Fig. 4. Membrane rafts provide a platform for TRAF2 and 3 recruitment to the CD40 cytoplasmic tail. (A) Total pooled raft fractions (R) or soluble fractions (S) from IgG-treated (–) or CD40-stimulated (+) DCs were analyzed for CD40, TRAF3 and TRAF2 content by immunoblotting with the corresponding antibodies as indicated. The asterisk indicates a longer exposure of the TRAF2 immunoblot. (B) CD40 was immunoprecipitated (IP) from raft or soluble fractions and eluates were immunoblotted with either anti-CD40, anti-TRAF2 or anti-TRAF3 antibodies as indicated. (C) DCs were pre-treated or not with methyl-β-cyclodextrin (mβC), before CD40 stimulation.
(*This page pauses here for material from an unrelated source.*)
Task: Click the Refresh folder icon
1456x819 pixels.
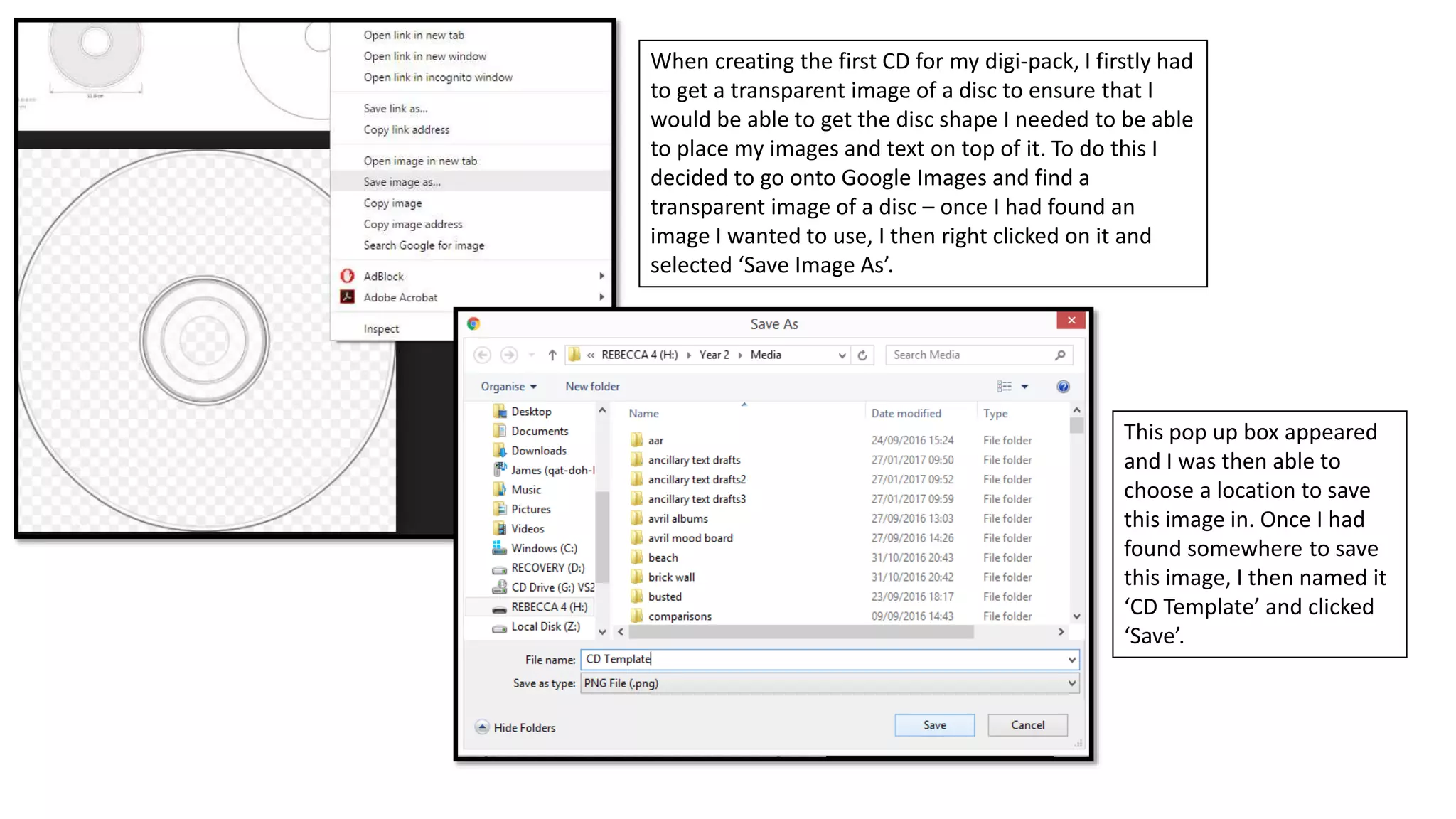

Then CD40 was immunoprecipitated (IP) from raft or soluble fractions and eluates were immunoblotted with either CD40 or anti-TRAF3 antibodies as indicated. The open arrow indicates a non-specific band observed with the anti-TRAF3 antibody.

Fig. 5. Effects of CD40-induced pTyr events on cytokine mRNA expression in DCs. (A) DCs were stimulated with anti-CD40 antibody for the indicated times in the presence or abscence of the Src-specific inhibitor PP1. Total cell lysates were analyzed by immunoblotting for the phos phorylated active form of ERK (p-ERK) or p38 MAPK (p-p38) enzymes. Syk served as a loading control. (B and C) Cells were pre-treated or not with MEK1/2 or p38 MAPK inhibitors, PD98059 or SB203580, respectively (B), or Src-specific inhibitor PP1 (C) before stimulation with either an irrelevant mouse IgG1 or with anti-CD40 antibody as indicated. After 14 h of culture, RNAs were extracted and used for RNase protection analysis. L32 and GAPDH correspond to internal control probes.

Fig. 6. Model of CD40-mediated signaling in human DCs.